Plastid transformation experiments were carried out as described in the example 2 and 3 by bombardment of soybean embryogenic tissue, using gold particles coated with all above-described plastid transformation vectors. Putative transformants were selected as described in the example 3 on spectinomycin medium. In order to distinguish transplastomic event from spontaneous mutant or nuclear transformant, PCR analysis were performed on total DNA from each antibiotic resistant callus obtained using several specific couple of oligonucleotides.

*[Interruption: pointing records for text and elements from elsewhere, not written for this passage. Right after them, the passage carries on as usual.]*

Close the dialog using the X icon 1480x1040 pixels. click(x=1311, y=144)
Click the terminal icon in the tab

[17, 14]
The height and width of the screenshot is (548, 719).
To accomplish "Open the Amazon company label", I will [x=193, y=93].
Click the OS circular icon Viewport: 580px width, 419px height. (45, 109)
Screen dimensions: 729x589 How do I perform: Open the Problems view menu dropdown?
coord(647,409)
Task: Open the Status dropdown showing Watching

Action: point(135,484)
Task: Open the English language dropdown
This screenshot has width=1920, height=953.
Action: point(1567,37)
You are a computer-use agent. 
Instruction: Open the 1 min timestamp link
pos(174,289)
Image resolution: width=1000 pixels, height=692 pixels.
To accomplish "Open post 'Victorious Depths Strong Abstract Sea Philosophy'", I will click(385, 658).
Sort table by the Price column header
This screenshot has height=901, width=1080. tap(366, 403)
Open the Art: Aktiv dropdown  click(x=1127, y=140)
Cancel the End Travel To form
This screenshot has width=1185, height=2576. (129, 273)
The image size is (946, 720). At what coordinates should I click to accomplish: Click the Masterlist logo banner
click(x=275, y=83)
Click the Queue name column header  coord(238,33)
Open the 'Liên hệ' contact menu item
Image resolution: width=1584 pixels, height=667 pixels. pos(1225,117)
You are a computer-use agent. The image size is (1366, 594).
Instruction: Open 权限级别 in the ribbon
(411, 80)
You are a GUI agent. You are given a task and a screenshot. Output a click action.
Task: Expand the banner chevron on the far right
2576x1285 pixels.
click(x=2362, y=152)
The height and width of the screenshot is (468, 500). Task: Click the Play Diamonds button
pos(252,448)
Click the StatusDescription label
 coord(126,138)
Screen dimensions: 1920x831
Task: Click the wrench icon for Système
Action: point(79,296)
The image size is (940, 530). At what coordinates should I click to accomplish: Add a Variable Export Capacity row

9.3. Analysis of Insect Resistant Transplastomic Soybean

PCR analysis using one primer landing on the native plastome, outside the homologous recombination region, while landing the other on the aadA or cry1Ab genes showed that the spectinomycin resistant calli are transplastomic.

Using Bt Cry1Ab FlashKits (ABC BioKits), Cry1Ab protein accumulation in embryos of transplastomic and WT soybean was examined. Results show the apparition of a band (red sample line) for the pCLT327 transplastomic event and not for the WT. The pCLT327 transplastomic event thus express the Cry1Ab protein.